Das ist auch der Grund, warum Menschen, die sich in unseren säkularen Gesellschaften einen tiefen Glauben bewahren, in einer defensiven Rolle wiederfinden.

Sie sollten akzeptieren, dass die gleiche Leitkultur, die ihnen ihre religiöse Freiheit im Westen garantiert, von ihnen den Respekt aller anderen Freiheiten abverlangt.

Muslimische Selbstkritik
Die Aufforderung Zizeks führt der Niederländer Mohammed Abdulrahman weiter in einem Kommentar, den man in der WELT findet. Er mahnt die Muslime, bei ihrem Erschrecken und ihrem Protest gegen die politische Rolle, die Geert Wilders jetzt auf Regierungsebene spielen kann, den Unterschied zwischen islamischen Ländern und den immer noch liberalen Niederlanden nicht zu vergessen:

In der islamischen Welt gibt es kaum Rechte für Ausländer und religiöse oder ethnische Minderheiten. In so gut wie allen islamischen Ländern sind sie Diskriminierungen ausgesetzt, die von der Mehrheitsbevölkerung fast kritiklos geduldet werden. Man denke zum Beispiel an die Situation von Gastarbeitern in den Ölstaaten. Die grenzt an Sklaverei. Sie haben praktisch keinen rechtlichen Status, und von kulturellen oder religiösen Rechten kann schon gar keine Rede sein. Auf der Arabischen Halbinsel gibt es nur eine einzige Kirche: nämlich im Mini-Sultanat Oman. …

Für Menschen mit muslimischem Hintergrund ist es nicht leicht, sich Wilders‘ provozierende Aussagen über den Islam anhören zu müssen. Aber am Ende geht es um ganz normale Beleidigungen, nichts mehr und nichts weniger. Das Schlimmste, was uns Wilders antun kann, ist, dass auch wir uns radikalisieren.
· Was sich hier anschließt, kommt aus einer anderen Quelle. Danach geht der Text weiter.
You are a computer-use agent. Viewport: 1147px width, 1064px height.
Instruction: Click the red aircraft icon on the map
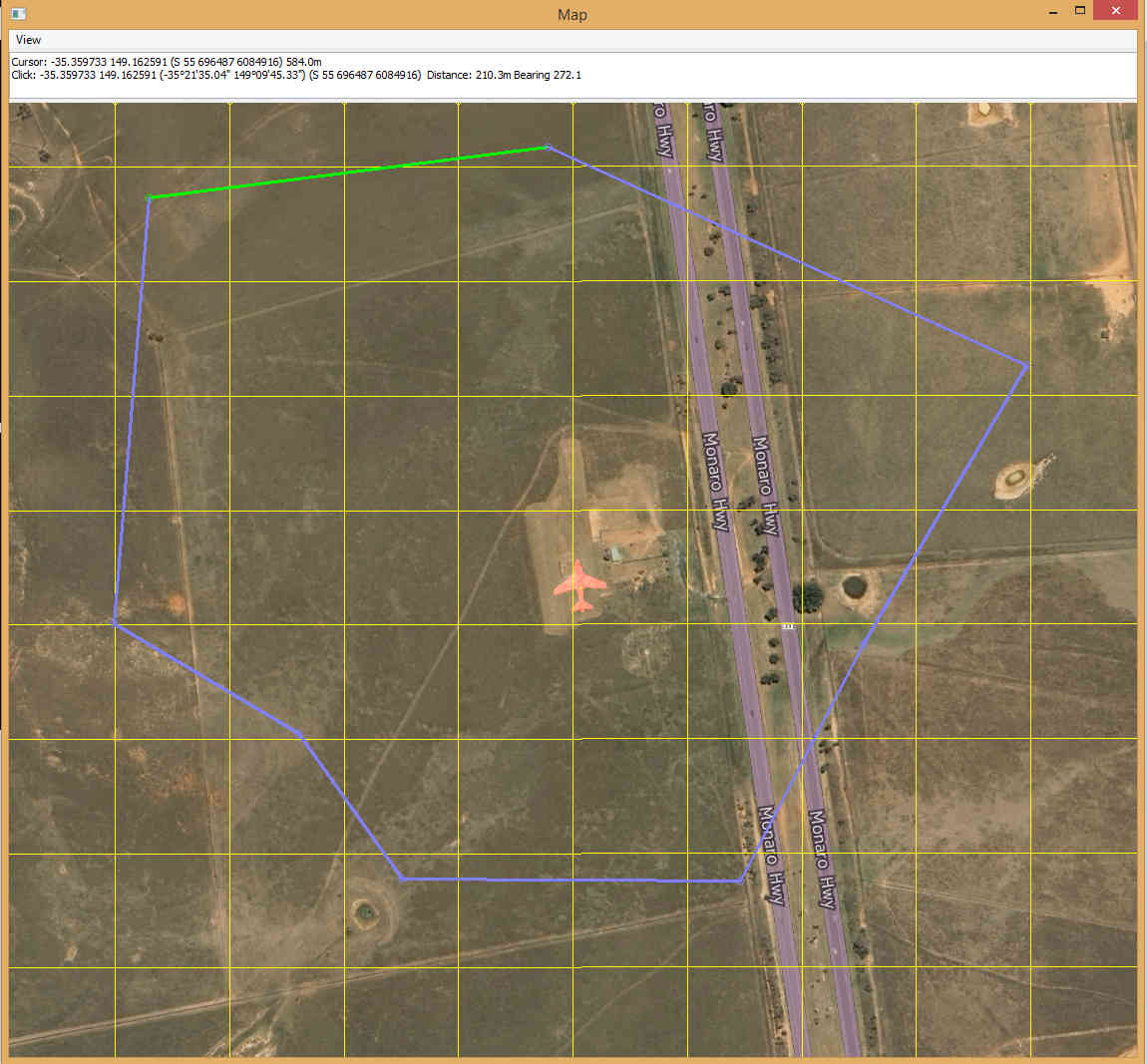[578, 585]
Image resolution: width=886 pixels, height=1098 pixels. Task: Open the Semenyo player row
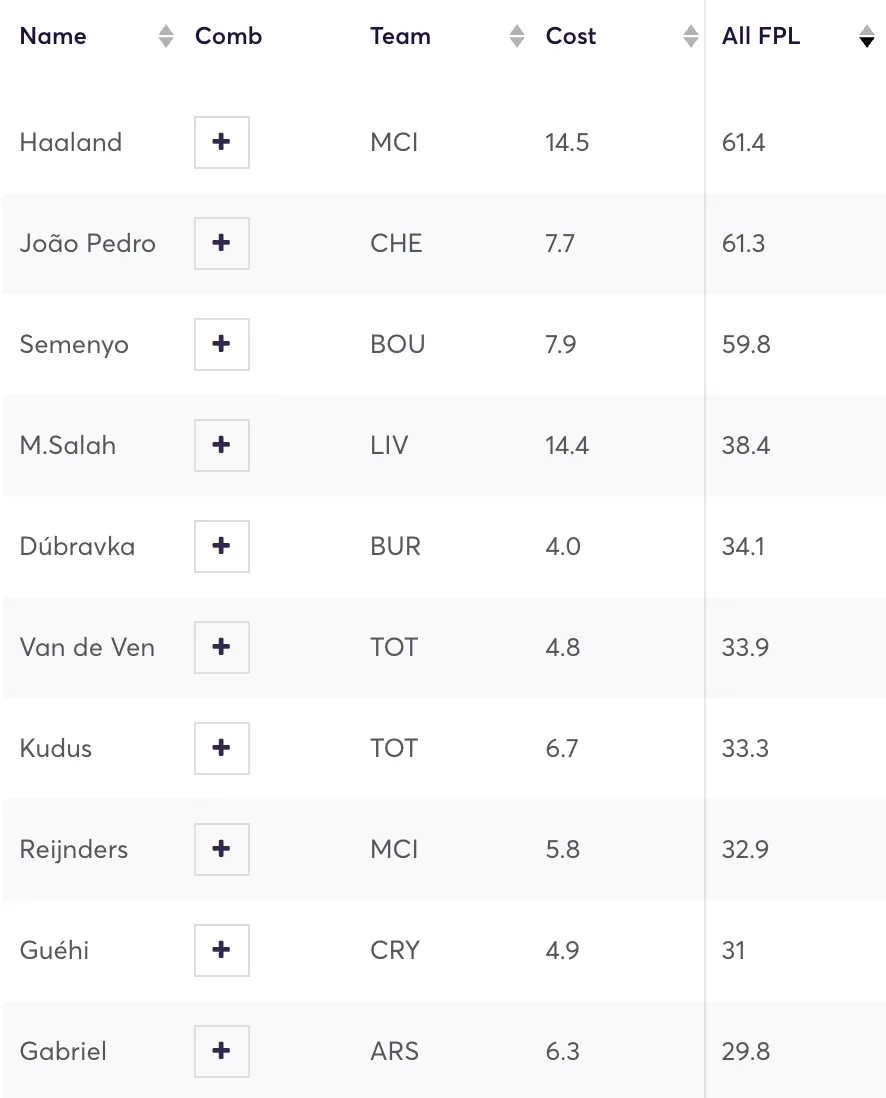[74, 344]
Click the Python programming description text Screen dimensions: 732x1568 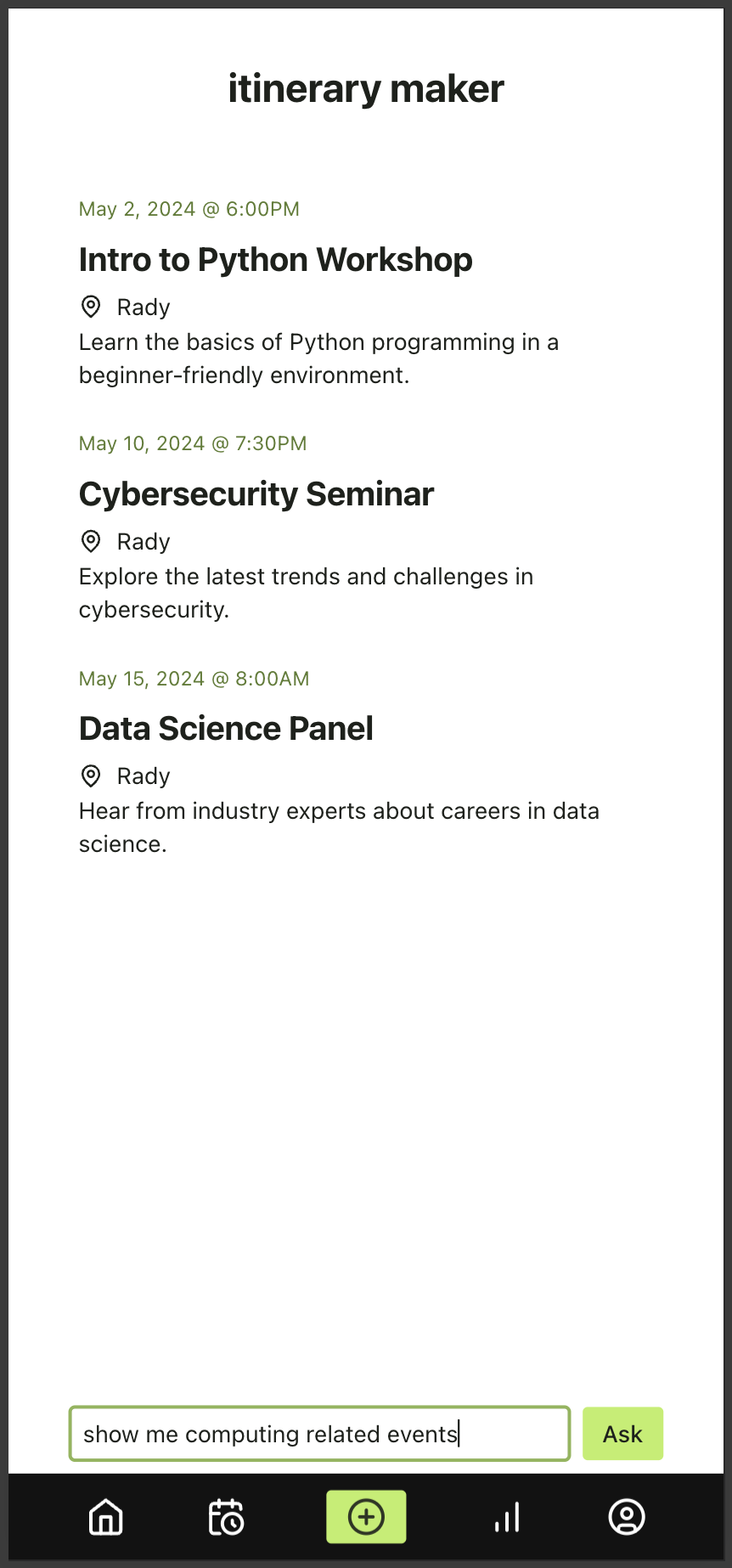pyautogui.click(x=319, y=358)

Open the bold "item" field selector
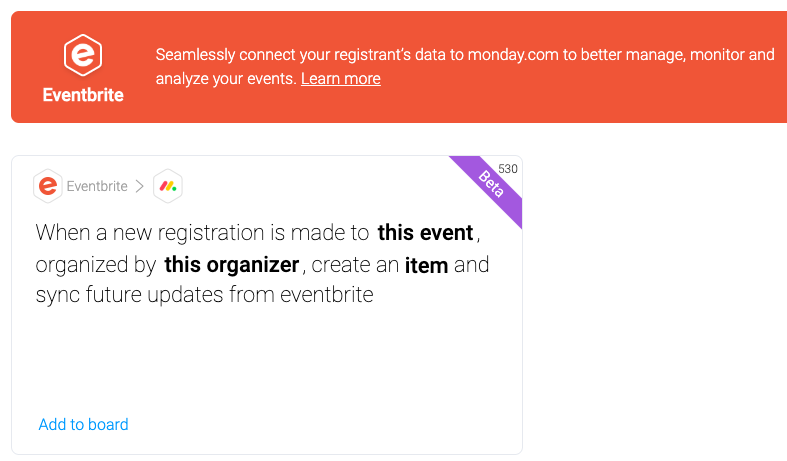coord(426,265)
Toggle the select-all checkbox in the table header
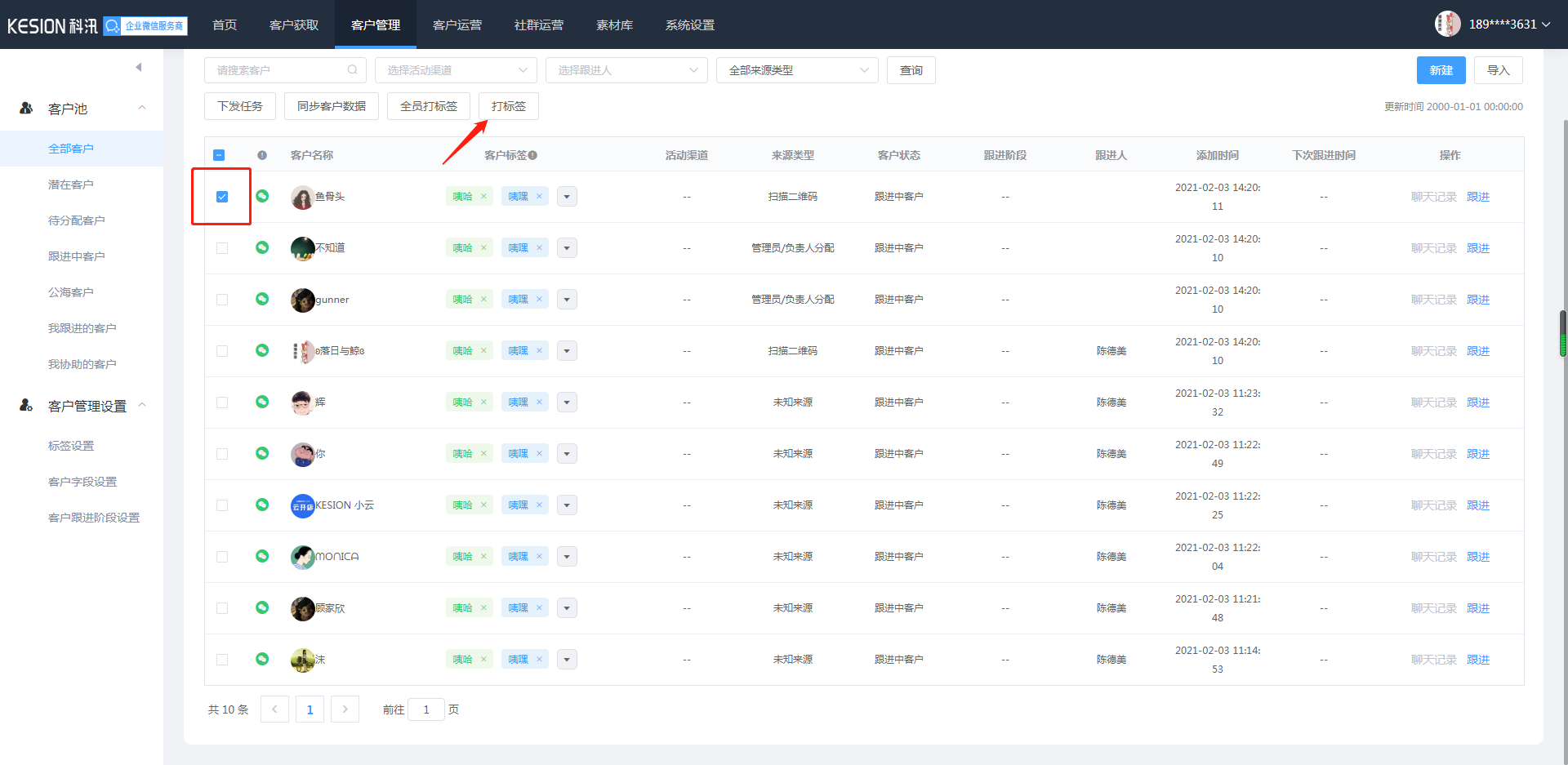The height and width of the screenshot is (765, 1568). 219,155
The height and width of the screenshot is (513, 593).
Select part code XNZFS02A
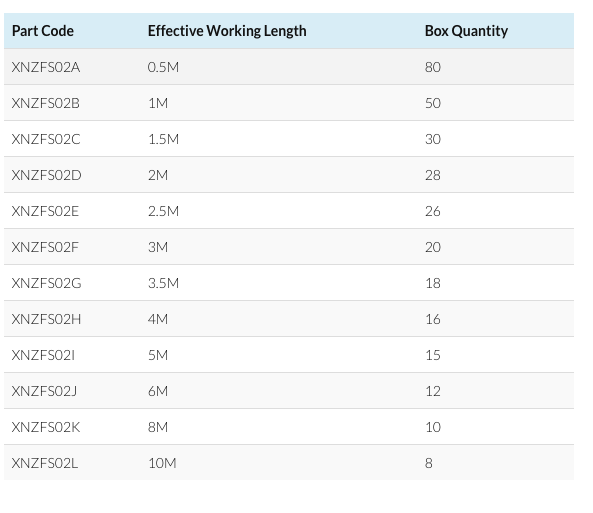click(46, 67)
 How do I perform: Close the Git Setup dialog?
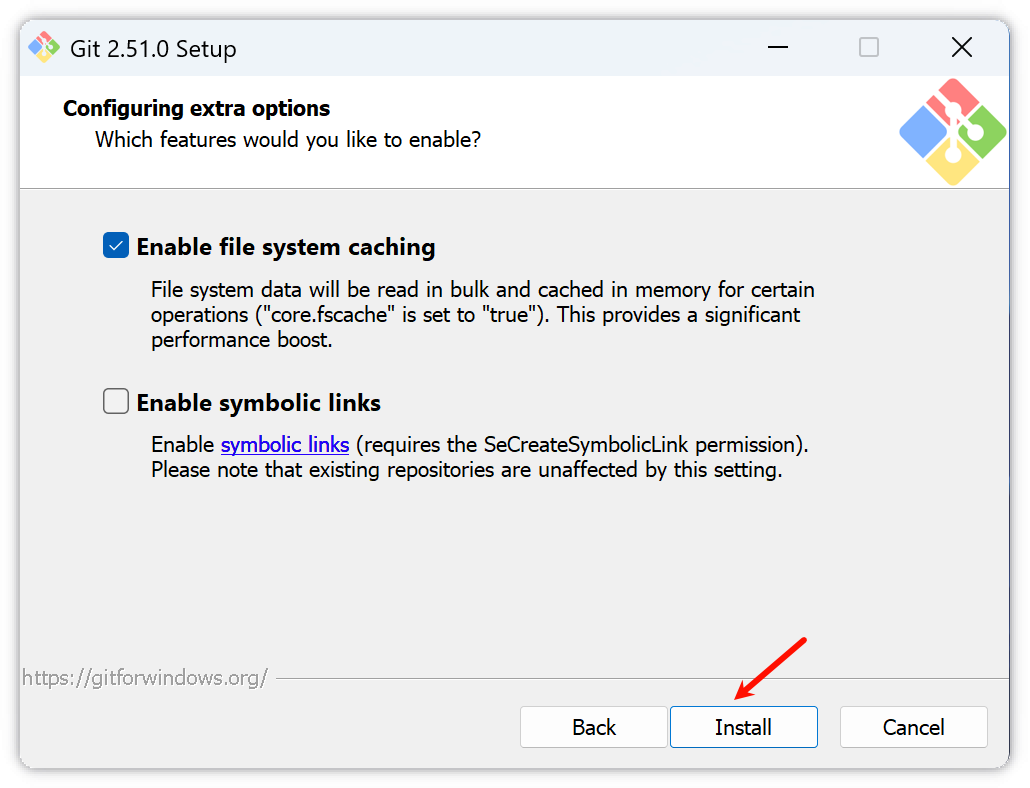[961, 47]
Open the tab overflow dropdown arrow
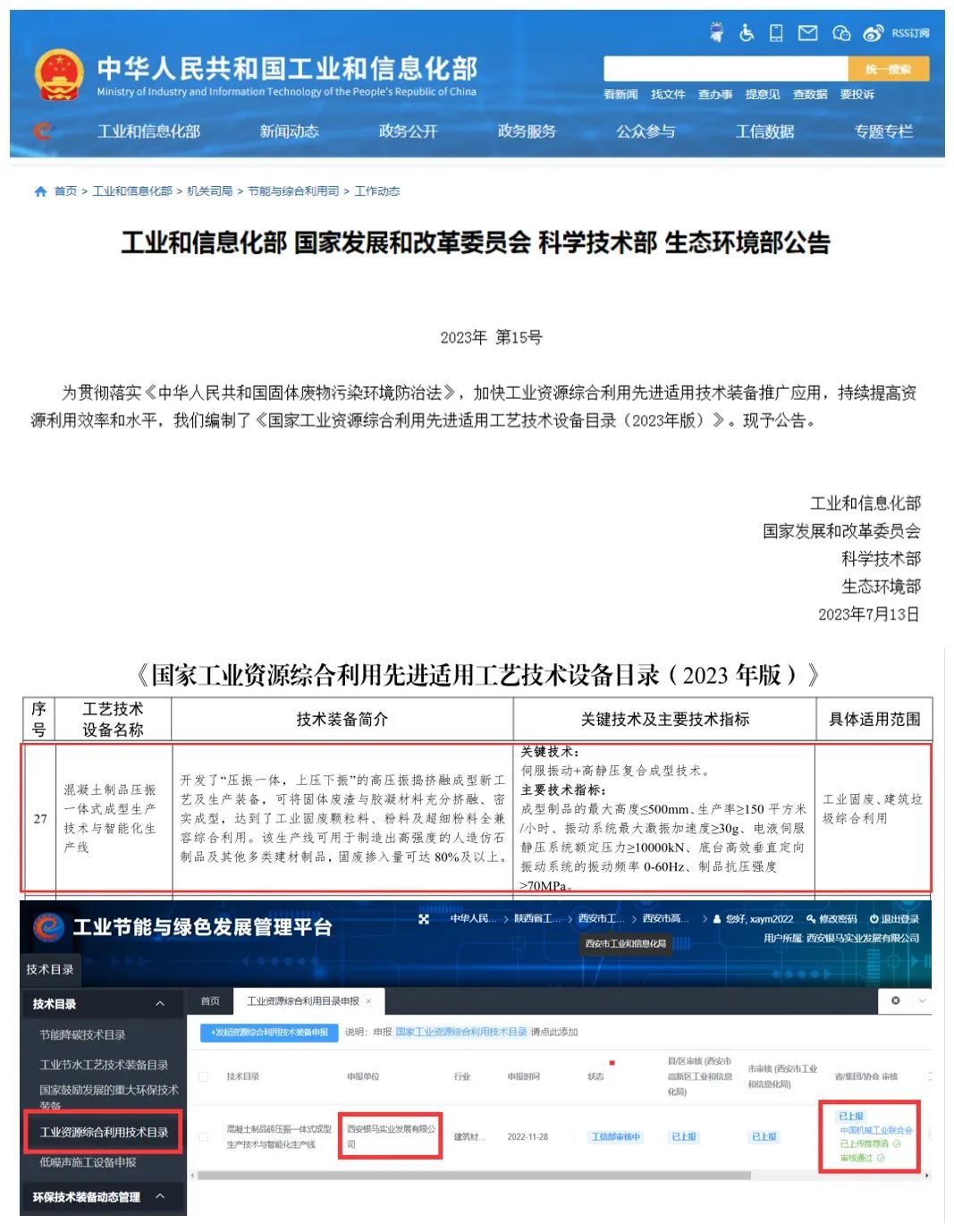The height and width of the screenshot is (1232, 954). (922, 1001)
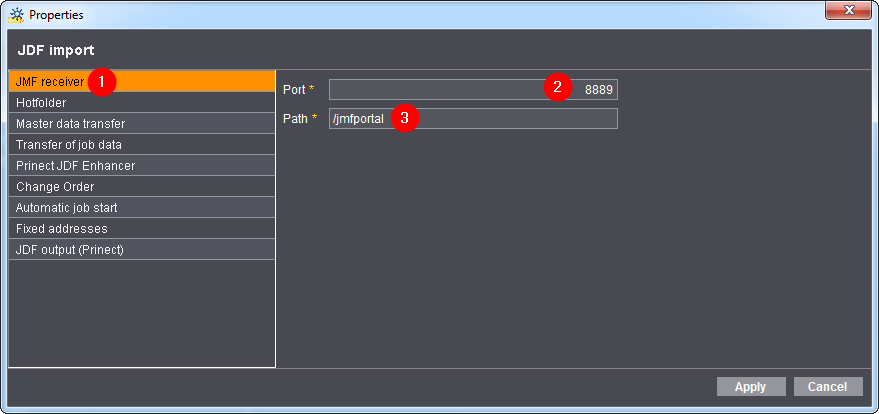Click the JDF import header
879x414 pixels.
[x=56, y=49]
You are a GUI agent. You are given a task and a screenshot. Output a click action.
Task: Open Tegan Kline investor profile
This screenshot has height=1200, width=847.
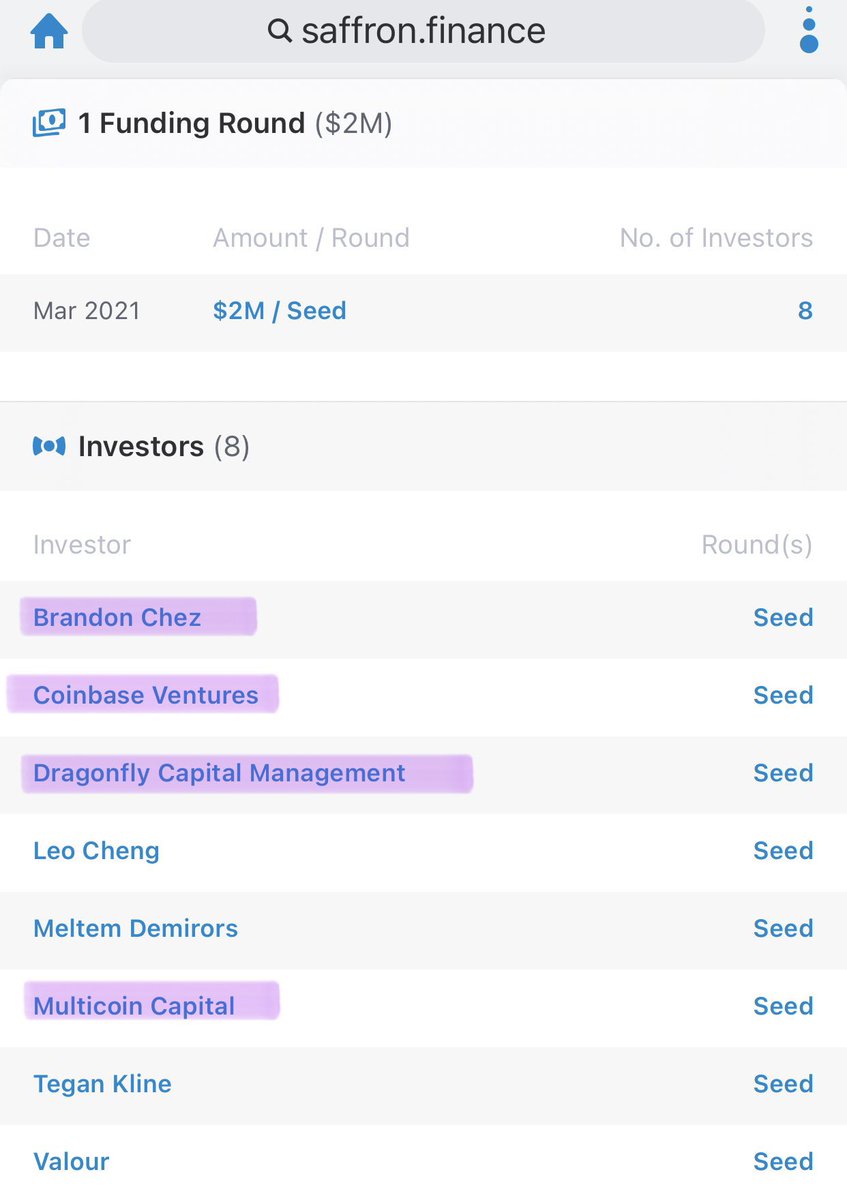tap(102, 1084)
Dass er uns so weit bringt, dass wir unsere Identität auf eine verkrampfte Weise verteidigen. Und dabei aufhören, kritisch auf uns selbst zu schauen. Mit anderen Worten: dass wir uns genauso verhalten wie Wilders immer behauptet, dass wir uns verhielten. Den Gefallen sollten wir ihm nicht tun.

Leitkultur als falsches Konzept
Die New York Times hat Jürgen Habermas ein Forum gegeben, die aktuelle deutsche Migrationsdebatte dem amerikanischen Publikum zu erklären. Zum Thema Leitkultur schreibt Habermas – und er verzichtet dabei wohl bewusst auf Zizeks Konzept einer emanzipatorischen Leitkultur:

To the present day, the idea of the leitkultur depends on the misconception that the liberal state should demand more of its immigrants than learning the language of the country and accepting the principles of the Constitution. We had, and apparently still have, to overcome the view that immigrants are supposed to assimilate the “values” of the majority culture and to adopt its “customs.”

That we are experiencing a relapse into this ethnic understanding of our liberal constitution is bad enough. It doesn’t make things any better that today leitkultur is defined not by “German culture” but by religion. With an arrogant appropriation of Judaism — and an incredible disregard for the fate the Jews suffered in Germany — the apologists of the leitkultur now appeal to the “Judeo-Christian tradition,” which distinguishes “us” from the foreigners.

Nevertheless I do not have the impression that the appeals to the leitkultur signal anything more than a rearguard action or that the lapse of an author into the snares of the controversy over nature versus nurture has given enduring and widespread impetus to the more noxious mixture of xenophobia, racist feelings of superiority and social Darwinism. The problems of today have set off the reactions of yesterday — but not those of the day before.

Leitkultur und Doppelpass
In der ZEIT befragt Jörg Lau Müntefering, SPD, zum Thema.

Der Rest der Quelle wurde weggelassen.